■ **Document segment**:
━━━━━━━━━━━━━━━━

If there are areas suggested for ‘remedial’ work to be done there should be a timeframe announced so the teacher has an expectation of what to work on, receive assistance, and have follow-up evaluations to chart progress.
A teacher bill or rights as outlined here should be looked at as ‘guidelines’ in developing or in improving a professional evaluation system. Such a well designed system with input from both teachers and administrators can build trust and support between teachers and administrative evaluators, and help make it a positive experience for both teacher and evaluator.
The whole process of evaluation after tenure or long-term hiring has been awarded was well stated by the National Commission of Higher Education Issues (1982):
- It should assure that the tenured faculty member continues to maintain the appropriate level of competence as when they received tenure.
- It is the responsibility of both the evaluator and teachers to follow up to see that unsatisfactory performances are remediated.
- Incompetent faculty members should not be protected at the expense of the students.
Evaluation: Formative or summative
Over the years professional researchers have tended to classify teacher evaluation as either formative or summative. The following describes what is meant by both:
Formative teacher evaluation
An evaluation conducted for the purpose of improving the teacher through identifying that teacher’s strengths and weaknesses.
Summative teacher evaluation
An evaluation conducted primarily for the purpose of making personnel decisions about the teacher e.g., special recognition, reassignment, promotion, dismissal, tenure (Teacher Evaluation Glossary, 2003).

━━━━━━━━━━━━━━━━

■ **Material provided**:
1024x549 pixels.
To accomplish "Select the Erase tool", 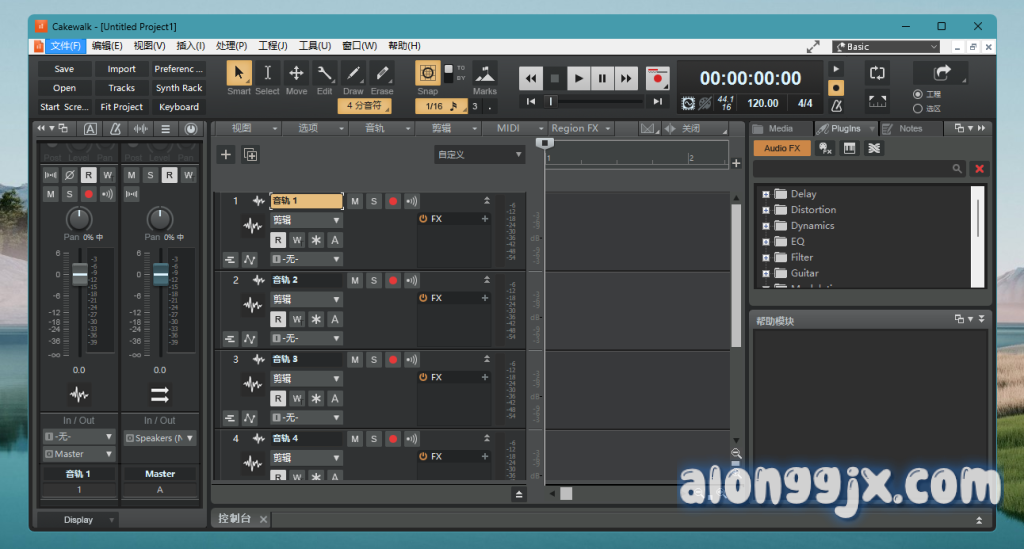I will pyautogui.click(x=382, y=74).
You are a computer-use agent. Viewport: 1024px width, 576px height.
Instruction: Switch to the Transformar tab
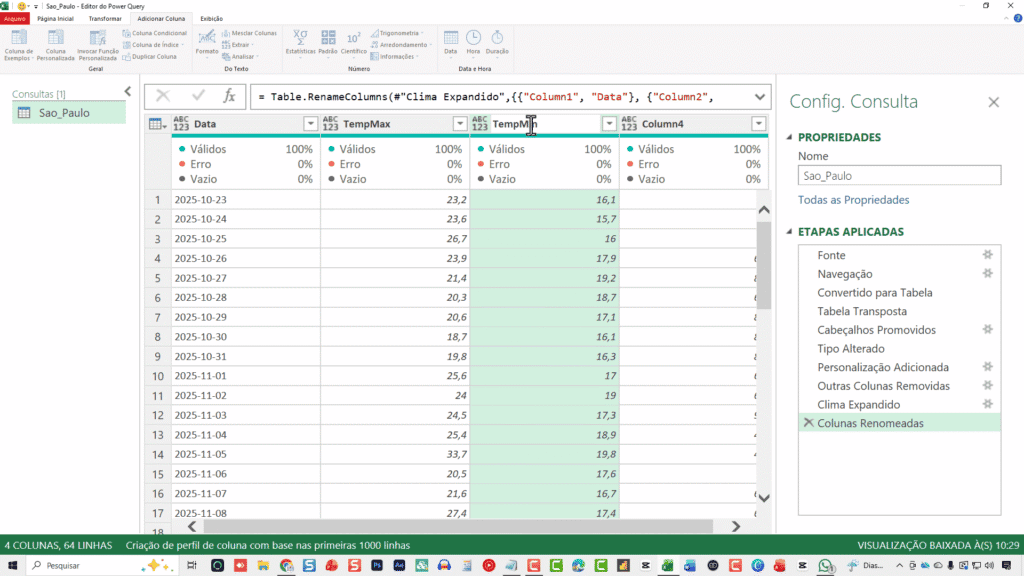(105, 18)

━━━━━━━━━━━━━━━━

■ **Task instructions**:
1. Answer these questions using the teacher evaluation text.
(a) What should be announced when areas are suggested for remedial work?
(b) Under the National Commission's points, at whose expense should incompetent faculty members not be protected?
(c) What is the purpose of a formative teacher evaluation?
2. Quote the teacher evaluation text starting at "If there are" and ending at "they received tenure.".
The records are separate from the teacher evaluation text and stand as material of their own.

■ **Responses in order**:
1.
(a) A timeframe should be announced.
(b) The students.
(c) To improve the teacher by identifying that teacher's strengths and weaknesses.

2.
If there are areas suggested for ‘remedial’ work to be done there should be a timeframe announced so the teacher has an expectation of what to work on, receive assistance, and have follow-up evaluations to chart progress.
A teacher bill or rights as outlined here should be looked at as ‘guidelines’ in developing or in improving a professional evaluation system. Such a well designed system with input from both teachers and administrators can build trust and support between teachers and administrative evaluators, and help make it a positive experience for both teacher and evaluator.
The whole process of evaluation after tenure or long-term hiring has been awarded was well stated by the National Commission of Higher Education Issues (1982):
- It should assure that the tenured faculty member continues to maintain the appropriate level of competence as when they received tenure.